This absence of all potentiality in God obliges Him to be immutable . He is actuality, through and through. Were there anything potential about Him, He would either lose or gain by its actualization, and either loss or gain would contradict his perfection. He cannot, therefore, change. Furthermore, He is immense , boundless ; for could He be outlined in space, He would be composite, and this would contradict his indivisibility. He is therefore omnipresent , indivisibly there, at every point of space. He is similarly wholly present at every point of time—in other words eternal . For if He began in time, He would need a prior cause, and that would contradict his aseity. If He ended, it would contradict his necessity. If He went through any succession, it would contradict his immutability.

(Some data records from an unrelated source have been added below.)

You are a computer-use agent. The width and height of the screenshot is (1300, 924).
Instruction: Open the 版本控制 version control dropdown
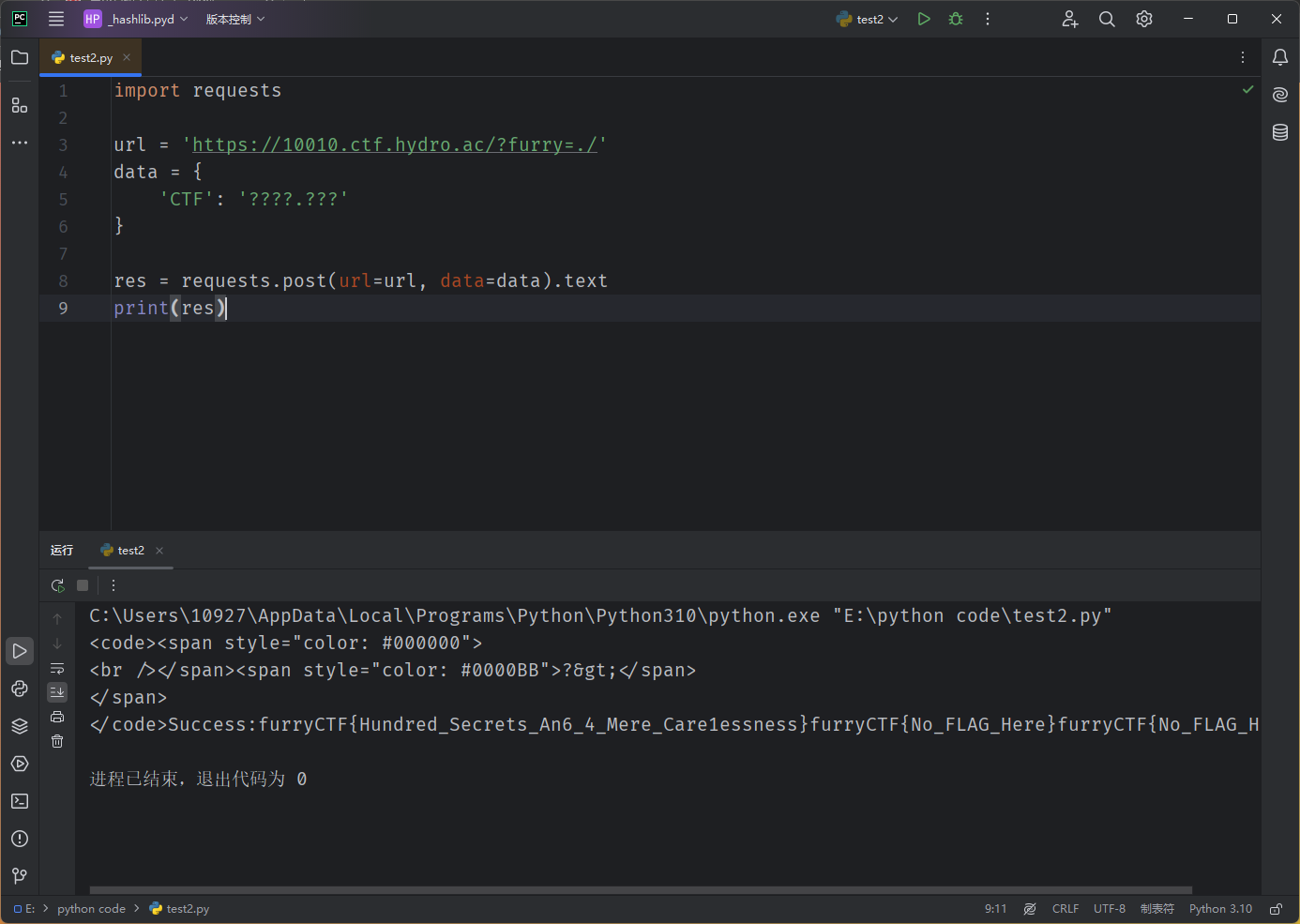tap(234, 19)
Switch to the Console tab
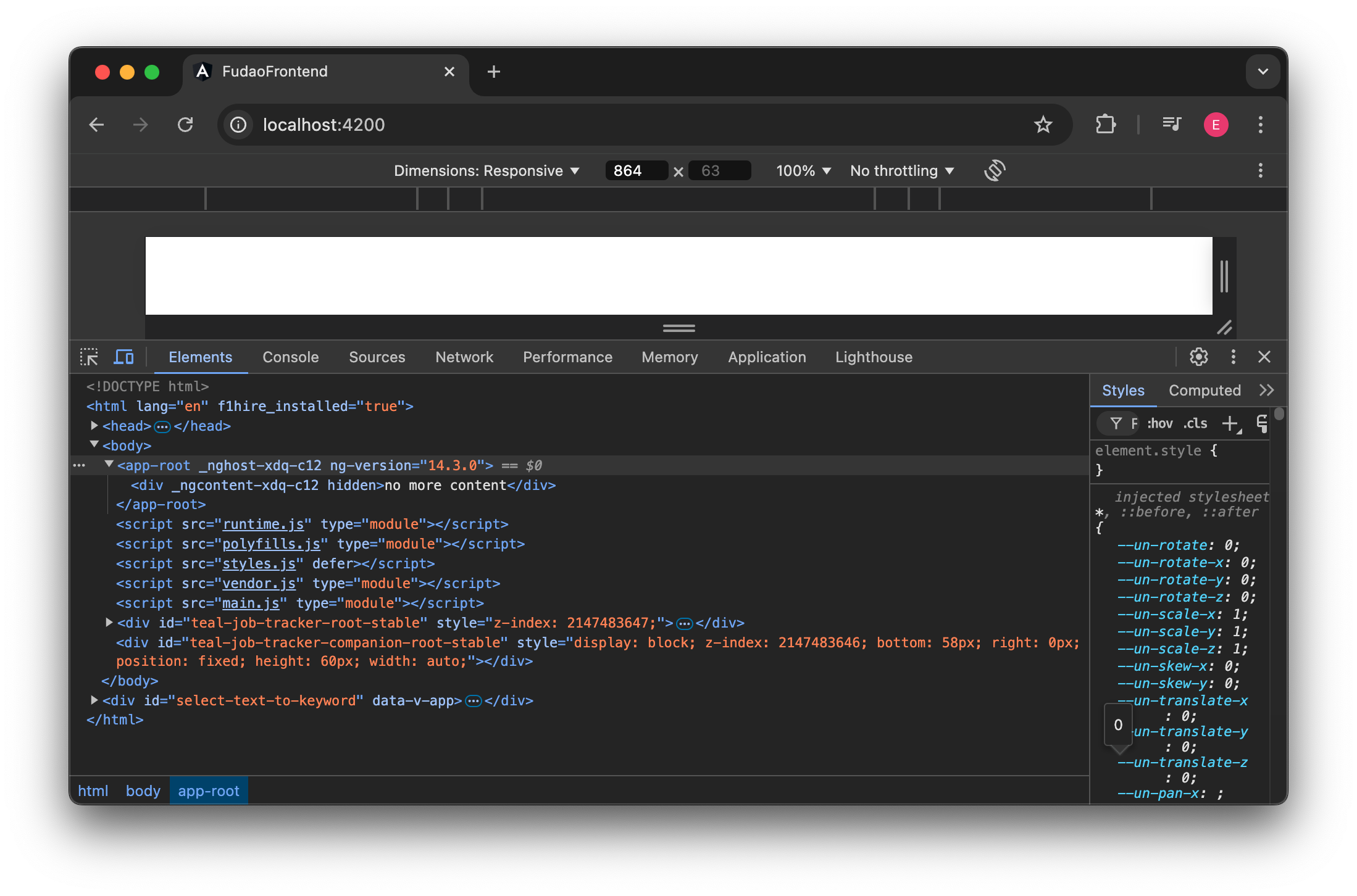 [x=290, y=357]
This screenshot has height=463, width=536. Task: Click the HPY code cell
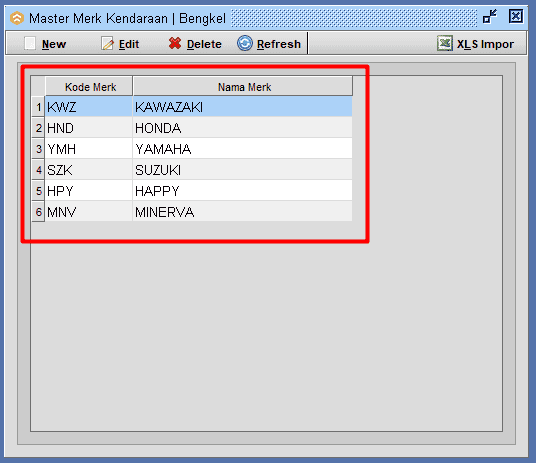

He has intelligence and will and every other creature-perfection, for we have them, and effectus nequit superare causam . In Him, however, they are absolutely and eternally in act, and their object , since God can be bounded by naught that is external, can primarily be nothing else than God himself. He knows himself, then, in one eternal indivisible act, and wills himself with an infinite self-pleasure. Since He must of logical necessity thus love and will himself, He cannot be called “free” ad intra , with the freedom of contrarieties that characterizes finite creatures. Ad extra , however, or with respect to his creation, God is free. He cannot need to create, being perfect in being and in happiness already. He wills to create, then, by an absolute freedom.
Being thus a substance endowed with intellect and will and freedom, God is a person ; and a living person also, for He is both object and subject of his own activity, and to be this distinguishes the living from the lifeless. He is thus absolutely self-sufficient : his self-knowledge and self-love are both of them infinite and adequate, and need no extraneous conditions to perfect them.